Required action: Which lines of the entries hold the string "Given"? Copy each one.
═════ Data for the task ═════
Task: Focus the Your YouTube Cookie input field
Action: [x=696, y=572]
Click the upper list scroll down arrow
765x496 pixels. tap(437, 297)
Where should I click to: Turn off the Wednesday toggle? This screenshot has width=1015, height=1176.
═════
═════ Data for the task ═════
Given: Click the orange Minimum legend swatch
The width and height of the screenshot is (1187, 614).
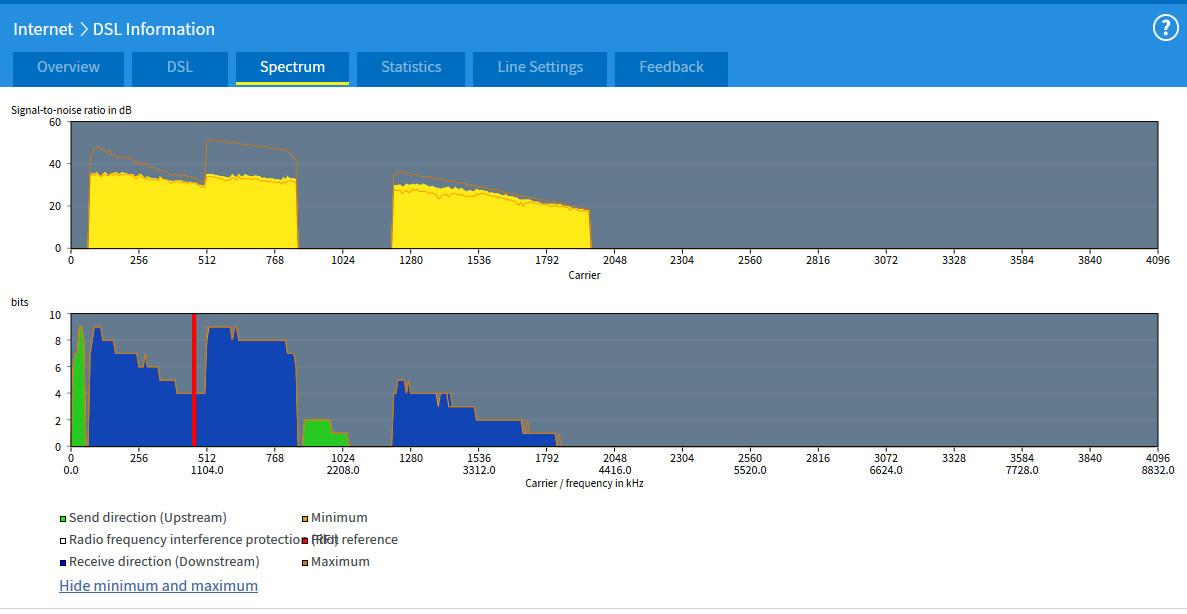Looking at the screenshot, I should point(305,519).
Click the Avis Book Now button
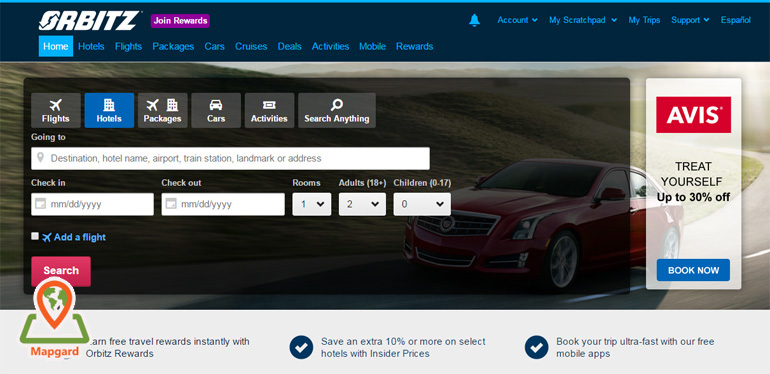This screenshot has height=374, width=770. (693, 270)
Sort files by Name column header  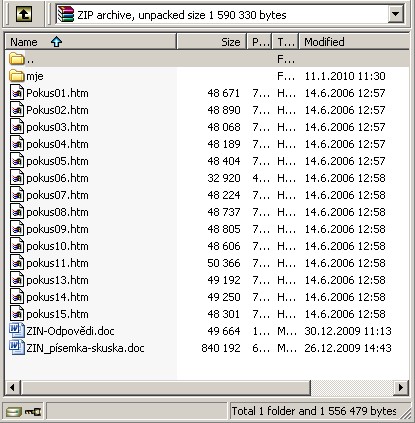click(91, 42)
═════
═════ Data for the task ═════
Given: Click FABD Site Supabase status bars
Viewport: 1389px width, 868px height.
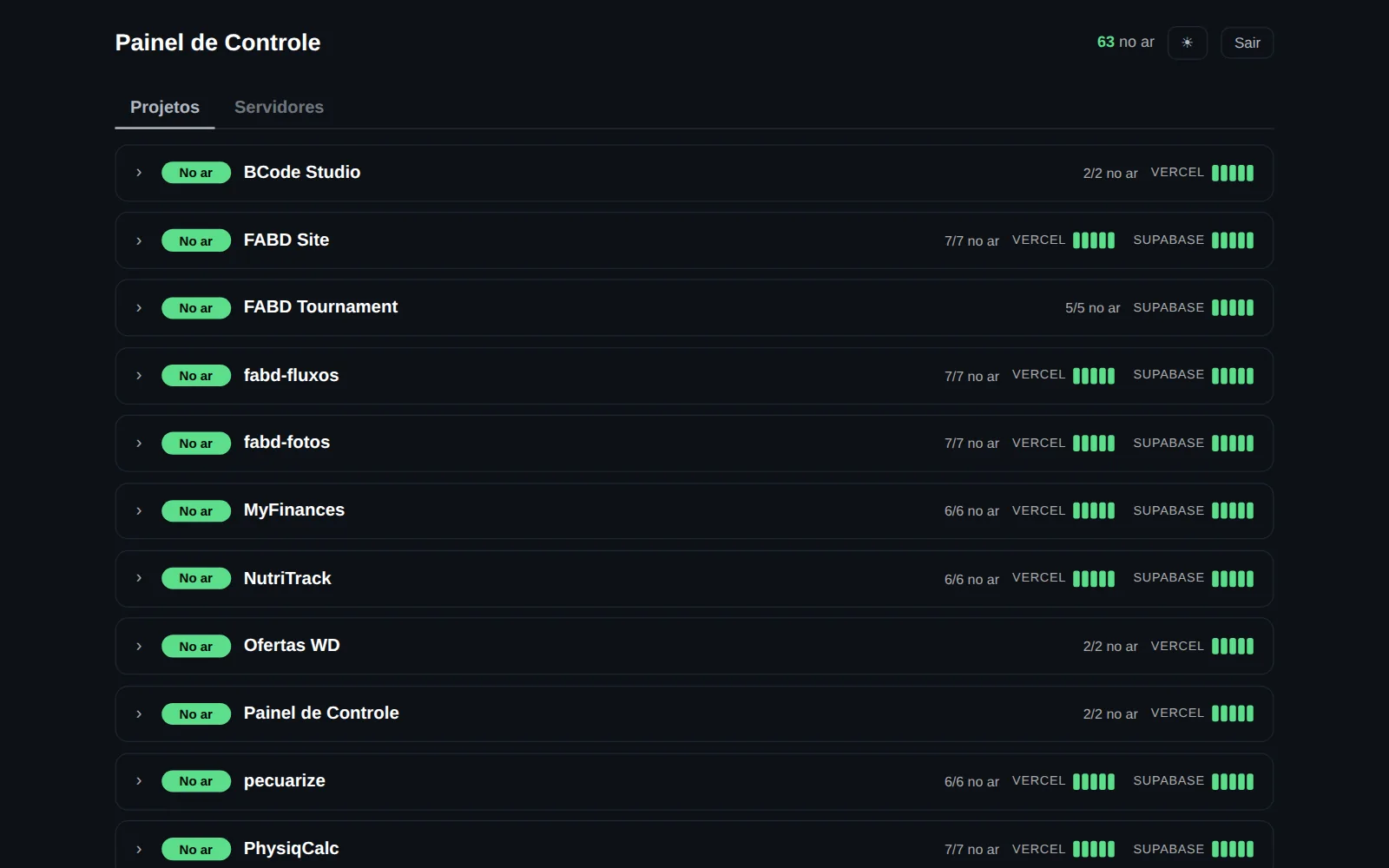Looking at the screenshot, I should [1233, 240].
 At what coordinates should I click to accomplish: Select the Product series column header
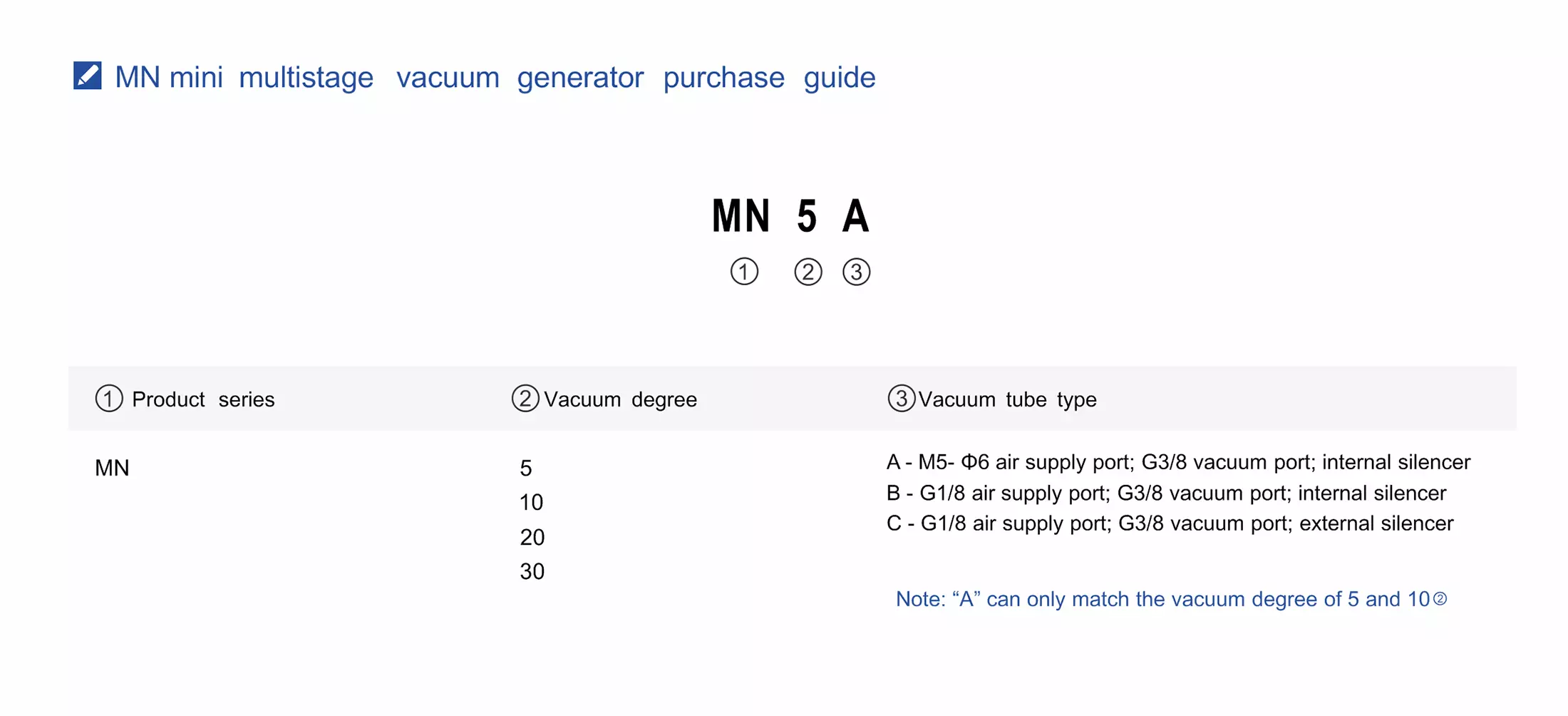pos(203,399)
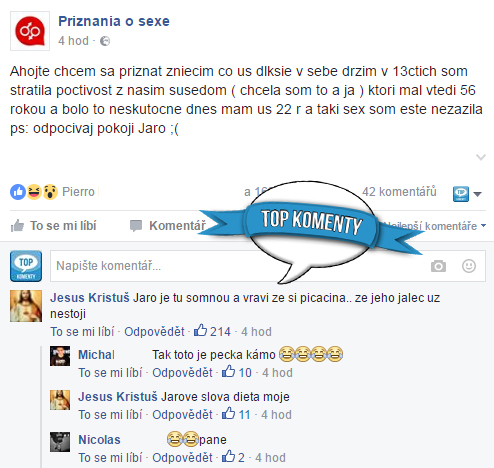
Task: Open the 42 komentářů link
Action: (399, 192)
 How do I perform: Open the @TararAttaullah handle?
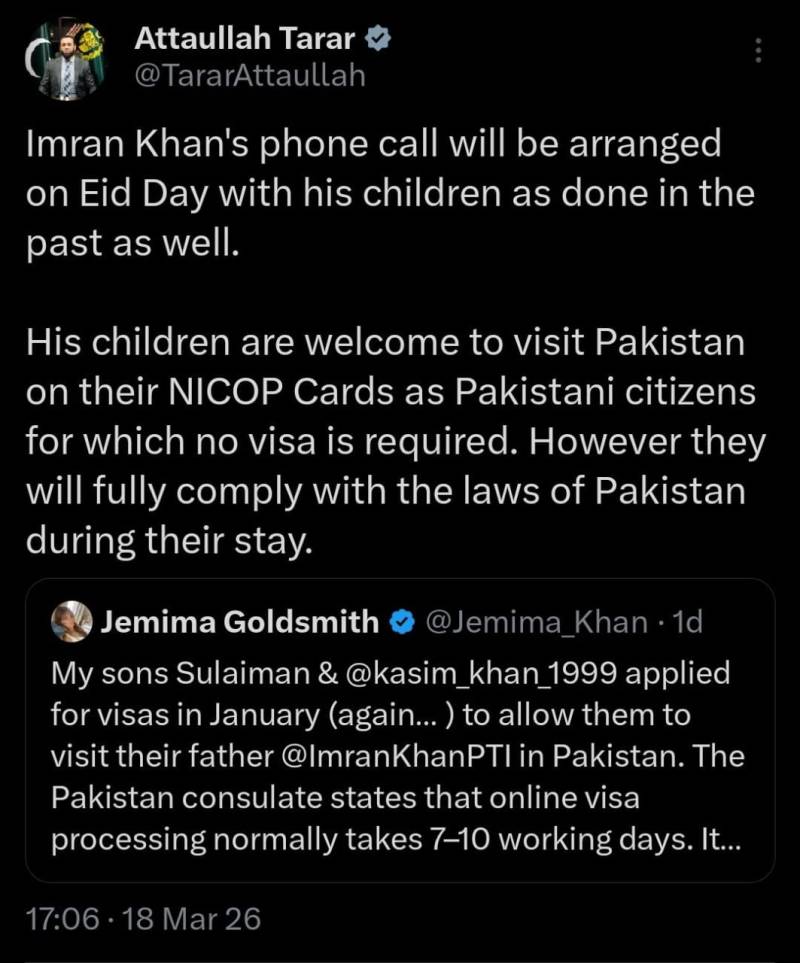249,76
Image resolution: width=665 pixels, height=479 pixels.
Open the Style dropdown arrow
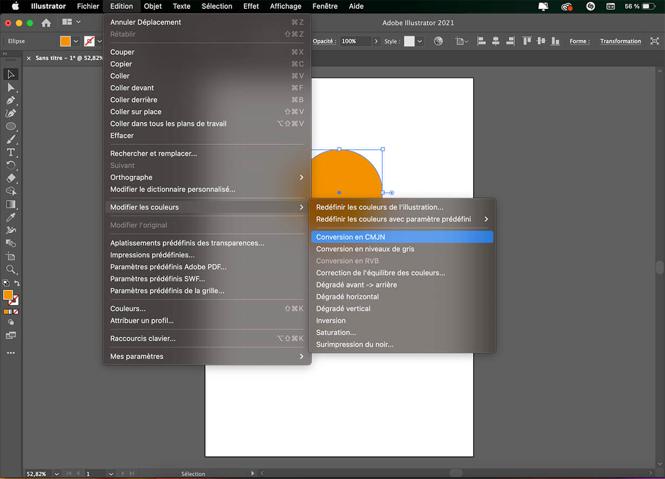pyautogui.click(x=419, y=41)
═════
Answer to this task:
Given: Click the orange Minimum legend swatch
Given: Click FABD Site Supabase status bars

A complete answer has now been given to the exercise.